Si él se hubiese dedicado como estudiante a los números y las letras, ¿quién hubiese ayudado a su desgraciada madre con el sostén del hogar? ¿Quién hubiese apacentado a diario el rebaño, ordeñado las cabras y vendido la leche como su padre había hecho toda su vida desde que tenía diez años? ¿Y quién hubiese llevado los nuevos corderos al mercado de los miércoles y los sábados, de donde con un poco de suerte se volvía con un par de billetes en el bolsillo y la comida de dos semanas? Angélica no podía con tanto trabajo, y no estaba bien que una mujer quedara sola, sin la protección de un marido o un hijo. Las aptitudes matemáticas del pequeño Mateo, de esa forma, se fueron olvidando. Con apenas diez años abandonó la escuela y se acostumbró a la vida sencilla y saludable —cuando no hacía demasiado frío o caían atinados rayos— del pastor de cabras y ovejas. Y en aquel digno oficio le hubiese sorprendido la vejez si no fuese por la depresión que, en aquel marzo de 1930, le hizo olvidar su rebaño y encerrarse a mirar las musarañas en el camaranchón donde dormía.

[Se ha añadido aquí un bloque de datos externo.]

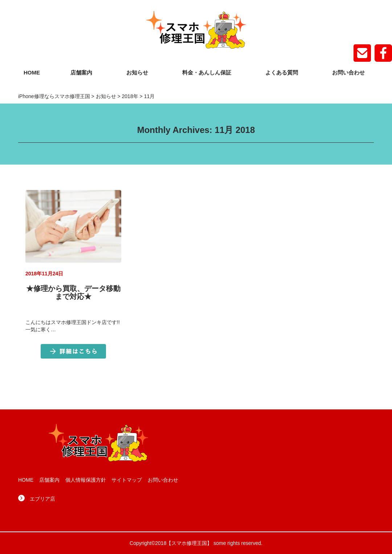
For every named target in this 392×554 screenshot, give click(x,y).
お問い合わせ (348, 72)
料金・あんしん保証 (207, 72)
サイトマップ (127, 480)
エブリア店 (42, 499)
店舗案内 (81, 72)
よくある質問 (282, 72)
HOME (32, 72)
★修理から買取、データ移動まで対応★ (73, 292)
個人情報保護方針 (86, 480)
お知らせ (137, 72)
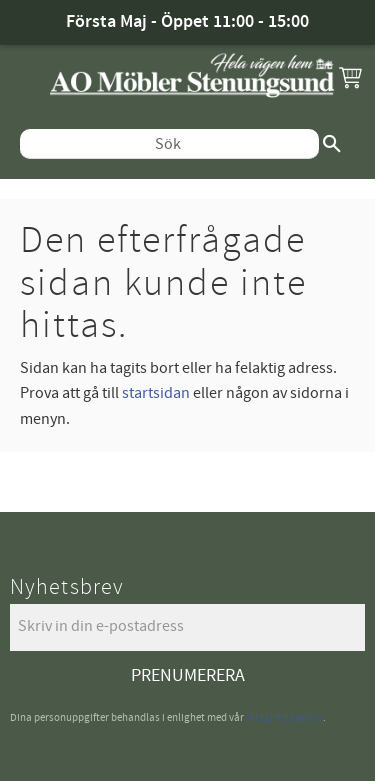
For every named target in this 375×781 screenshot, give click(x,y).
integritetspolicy (284, 717)
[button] (350, 77)
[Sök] (332, 144)
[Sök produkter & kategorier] (169, 144)
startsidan (156, 393)
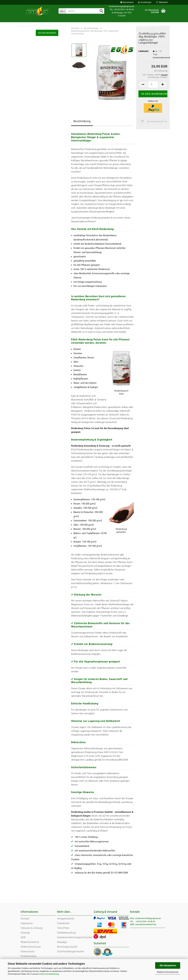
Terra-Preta (63, 928)
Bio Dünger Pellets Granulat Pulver (36, 146)
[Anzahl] (153, 84)
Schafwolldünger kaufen (70, 951)
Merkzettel (162, 2)
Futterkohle (41, 21)
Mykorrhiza (25, 153)
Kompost (25, 122)
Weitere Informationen (167, 972)
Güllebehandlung (66, 933)
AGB (23, 937)
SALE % (114, 21)
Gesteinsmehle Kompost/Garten (74, 937)
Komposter (25, 116)
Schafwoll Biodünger (30, 128)
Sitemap (25, 933)
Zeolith (126, 21)
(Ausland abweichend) (161, 57)
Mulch (24, 72)
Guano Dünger (27, 134)
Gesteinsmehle (142, 21)
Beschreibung (82, 121)
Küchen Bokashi (28, 109)
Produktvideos (28, 956)
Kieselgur (25, 91)
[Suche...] (62, 11)
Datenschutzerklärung (49, 974)
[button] (127, 2)
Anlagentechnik (65, 919)
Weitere (159, 21)
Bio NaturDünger (28, 84)
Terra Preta (25, 78)
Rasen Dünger (27, 140)
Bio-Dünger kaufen (67, 947)
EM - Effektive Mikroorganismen (35, 103)
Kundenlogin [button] (145, 2)
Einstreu (25, 21)
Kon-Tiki (24, 97)
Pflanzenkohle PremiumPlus (90, 21)
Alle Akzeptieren (167, 965)
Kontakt (25, 919)
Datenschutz (27, 951)
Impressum (27, 923)
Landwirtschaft (62, 21)
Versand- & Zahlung (32, 928)
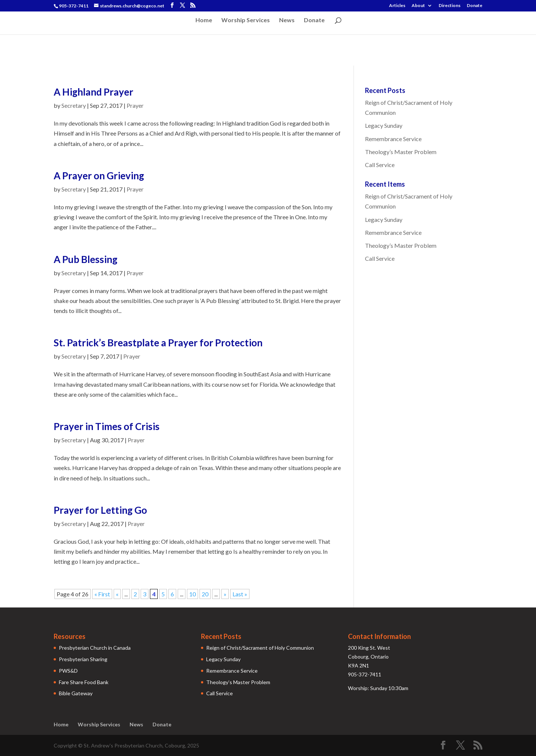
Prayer (135, 105)
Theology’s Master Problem (401, 151)
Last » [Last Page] (240, 594)
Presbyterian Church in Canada (95, 647)
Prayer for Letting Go (100, 510)
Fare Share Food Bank (84, 682)
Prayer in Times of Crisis (107, 426)
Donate (475, 6)
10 (192, 594)
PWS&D (68, 670)
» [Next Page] (225, 594)
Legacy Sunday (383, 125)
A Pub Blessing (86, 259)
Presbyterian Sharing (83, 659)
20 (205, 594)
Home (204, 20)
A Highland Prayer (93, 92)
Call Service (380, 164)
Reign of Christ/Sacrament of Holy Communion (260, 647)
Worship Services (245, 20)
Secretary (74, 105)
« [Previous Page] (117, 594)
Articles (397, 6)
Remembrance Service (393, 139)
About (418, 6)
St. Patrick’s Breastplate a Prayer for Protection (158, 343)
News (287, 20)
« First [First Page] (102, 594)
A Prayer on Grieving (99, 176)
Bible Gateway (76, 693)
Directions (449, 6)
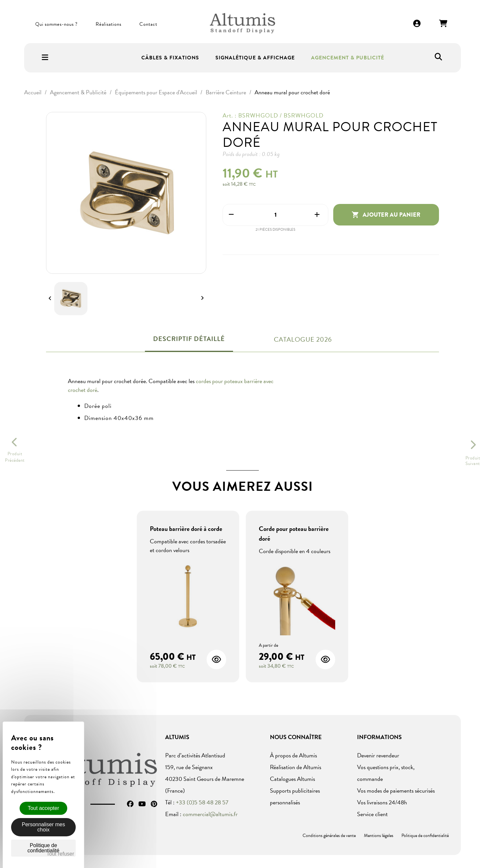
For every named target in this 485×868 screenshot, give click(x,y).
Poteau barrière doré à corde (186, 528)
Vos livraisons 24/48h (382, 802)
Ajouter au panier (386, 215)
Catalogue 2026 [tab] (303, 339)
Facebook (130, 804)
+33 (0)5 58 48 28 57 (202, 802)
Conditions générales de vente (329, 835)
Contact (148, 24)
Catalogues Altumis (292, 779)
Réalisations (109, 24)
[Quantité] (276, 215)
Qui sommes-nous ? (56, 24)
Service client (372, 814)
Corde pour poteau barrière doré (294, 533)
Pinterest (154, 804)
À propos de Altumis (293, 755)
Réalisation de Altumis (296, 767)
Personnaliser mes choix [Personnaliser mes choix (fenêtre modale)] (43, 827)
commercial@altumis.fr (210, 814)
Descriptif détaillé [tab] (189, 339)
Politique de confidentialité (425, 835)
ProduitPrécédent (15, 457)
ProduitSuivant (473, 461)
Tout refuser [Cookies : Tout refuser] (60, 854)
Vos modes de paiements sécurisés (396, 790)
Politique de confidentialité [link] (43, 848)
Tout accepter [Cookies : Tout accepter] (43, 808)
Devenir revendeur (378, 755)
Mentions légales (378, 835)
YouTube (142, 804)
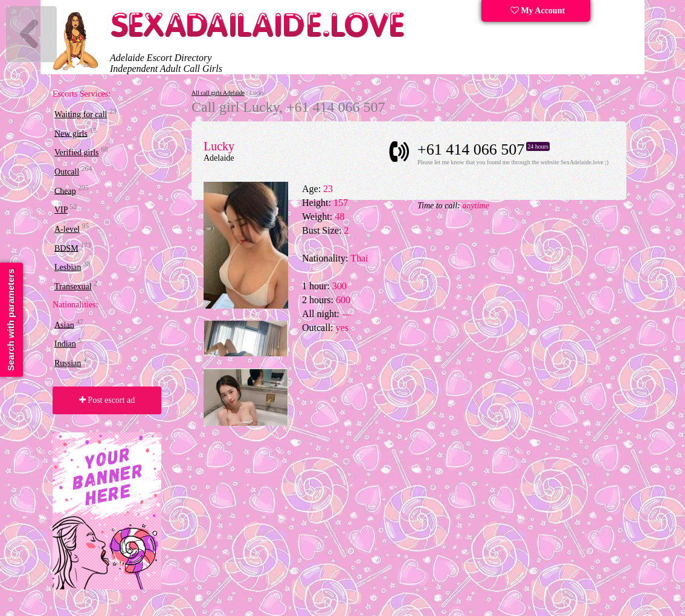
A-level (67, 229)
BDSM (66, 248)
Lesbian (68, 267)
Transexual (73, 286)
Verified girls (76, 152)
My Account (538, 10)
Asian (64, 324)
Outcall (66, 172)
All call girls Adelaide (218, 92)
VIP (61, 210)
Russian (68, 363)
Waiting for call (81, 114)
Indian (65, 344)
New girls (71, 133)
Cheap (65, 190)
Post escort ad (107, 400)
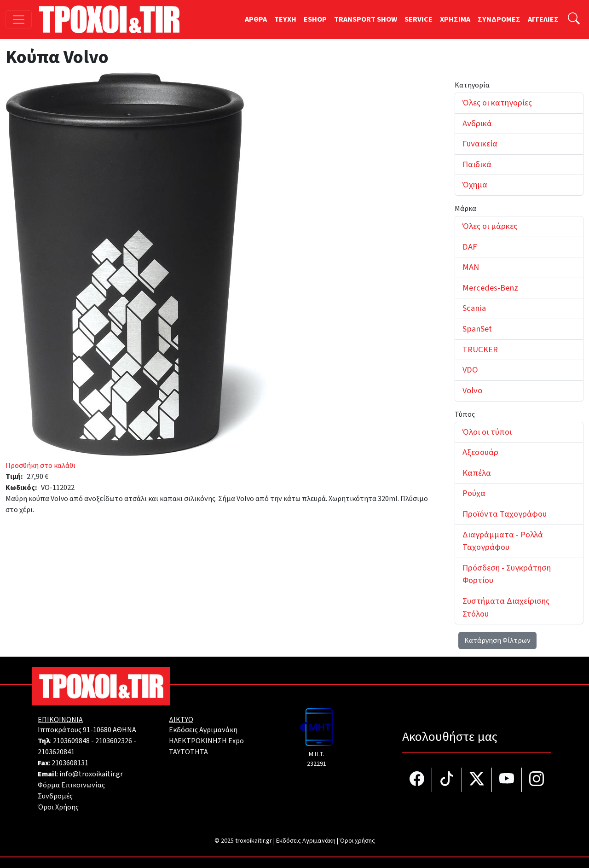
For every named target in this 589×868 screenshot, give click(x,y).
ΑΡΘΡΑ (256, 19)
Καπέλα (477, 473)
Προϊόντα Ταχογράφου (504, 514)
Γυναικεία (480, 144)
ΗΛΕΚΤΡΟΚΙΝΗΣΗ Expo (206, 741)
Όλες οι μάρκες (490, 226)
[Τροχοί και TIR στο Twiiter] (477, 780)
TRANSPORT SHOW (365, 19)
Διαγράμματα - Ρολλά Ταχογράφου (502, 541)
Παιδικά (477, 164)
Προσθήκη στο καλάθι (40, 466)
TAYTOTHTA (188, 752)
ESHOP (315, 19)
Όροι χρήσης (357, 841)
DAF (469, 247)
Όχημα (475, 185)
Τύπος (465, 414)
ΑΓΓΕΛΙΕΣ (543, 19)
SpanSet (477, 329)
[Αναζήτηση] (574, 19)
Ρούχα (474, 493)
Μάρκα (465, 209)
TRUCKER (480, 350)
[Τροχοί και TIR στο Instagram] (537, 780)
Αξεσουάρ (480, 452)
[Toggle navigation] (18, 19)
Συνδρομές (55, 796)
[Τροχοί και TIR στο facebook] (417, 780)
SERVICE (418, 19)
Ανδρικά (477, 123)
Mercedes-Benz (490, 288)
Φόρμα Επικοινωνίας (71, 785)
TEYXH (285, 19)
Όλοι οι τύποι (487, 432)
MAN (471, 267)
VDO (470, 370)
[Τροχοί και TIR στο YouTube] (507, 780)
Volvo (472, 390)
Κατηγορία (472, 85)
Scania (474, 308)
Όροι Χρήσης (58, 807)
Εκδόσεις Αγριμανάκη (203, 730)
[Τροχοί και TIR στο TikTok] (447, 780)
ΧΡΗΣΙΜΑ (455, 19)
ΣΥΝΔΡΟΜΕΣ (499, 19)
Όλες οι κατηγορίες (497, 103)
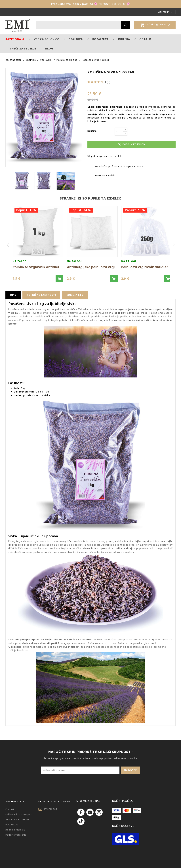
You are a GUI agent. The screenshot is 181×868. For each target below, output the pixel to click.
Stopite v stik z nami (54, 802)
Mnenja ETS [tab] (75, 295)
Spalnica (76, 39)
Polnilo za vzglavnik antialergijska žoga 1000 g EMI (54, 267)
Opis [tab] (13, 295)
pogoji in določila (15, 830)
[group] (38, 245)
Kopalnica (100, 39)
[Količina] (119, 131)
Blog (49, 49)
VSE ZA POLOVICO (47, 39)
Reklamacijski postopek (19, 814)
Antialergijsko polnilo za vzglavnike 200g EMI (104, 267)
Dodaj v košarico (131, 144)
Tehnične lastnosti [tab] (41, 295)
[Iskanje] (79, 25)
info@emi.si (51, 809)
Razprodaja (15, 39)
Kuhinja (124, 39)
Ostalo (145, 39)
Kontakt (9, 809)
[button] (59, 279)
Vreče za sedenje (23, 49)
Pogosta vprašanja (16, 835)
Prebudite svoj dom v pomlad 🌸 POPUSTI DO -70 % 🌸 (90, 4)
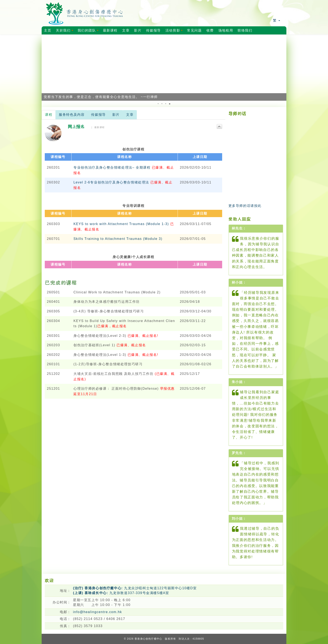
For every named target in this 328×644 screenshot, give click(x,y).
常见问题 (194, 30)
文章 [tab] (130, 114)
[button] (45, 68)
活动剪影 (175, 32)
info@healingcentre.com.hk (97, 612)
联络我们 (245, 30)
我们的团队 (89, 32)
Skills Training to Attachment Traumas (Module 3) (118, 239)
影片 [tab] (116, 114)
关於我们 (65, 32)
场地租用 (226, 30)
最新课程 (110, 30)
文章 (126, 30)
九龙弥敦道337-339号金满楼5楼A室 (121, 593)
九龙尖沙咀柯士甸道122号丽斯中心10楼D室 (135, 588)
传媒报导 (153, 30)
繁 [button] (276, 20)
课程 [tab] (49, 114)
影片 (138, 30)
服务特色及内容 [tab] (72, 114)
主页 (48, 30)
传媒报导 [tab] (98, 114)
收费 (210, 30)
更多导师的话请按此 (245, 206)
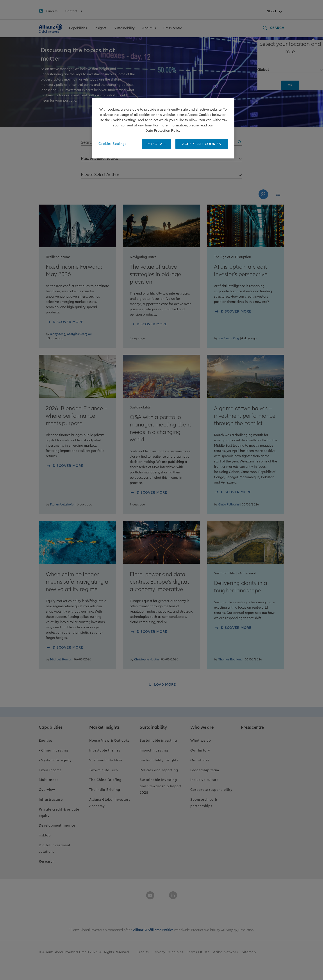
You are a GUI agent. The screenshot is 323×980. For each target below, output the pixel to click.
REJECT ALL (156, 144)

También su novia Conchita hizo todo lo posible por sacarlo del pasmo en el que había caído. Primero lo hizo con ardides similares a los de su madre. Apeló a su buen juicio y a la razón vital que convierte a las personas de bien en trabajadores infatigables, aunque no necesariamente ricos ni felices.
—Vamos, Mateo, tienes que salir de esta habitación —lo animaba la muchacha—. Tu tristeza ya ha llegado a los oídos de mi padre, y si se entera de que te pasas los días aquí encerrado, que te has convertido en un pájaro sin alas —con metáforas como esa nombraba Conchita la depresión de Mateo—, jamás permitirá que me case contigo, y ya nunca podremos vivir juntos y tener los hijos que habíamos planeado. ¿No te acuerdas, Mateo? Tú y yo queríamos tener tres hijos...
—¿Hijos? ¿Para qué? —respondía él con un hilo de voz—. ¿Para que sean cabreros? ¿Para que les caiga un rayo como a mi padre en la Sierra Ahíllos?
—Les advertiremos que no vayan a pastar a las faldas del Ahíllos. —Conchita era una muchacha repleta de sentido práctico.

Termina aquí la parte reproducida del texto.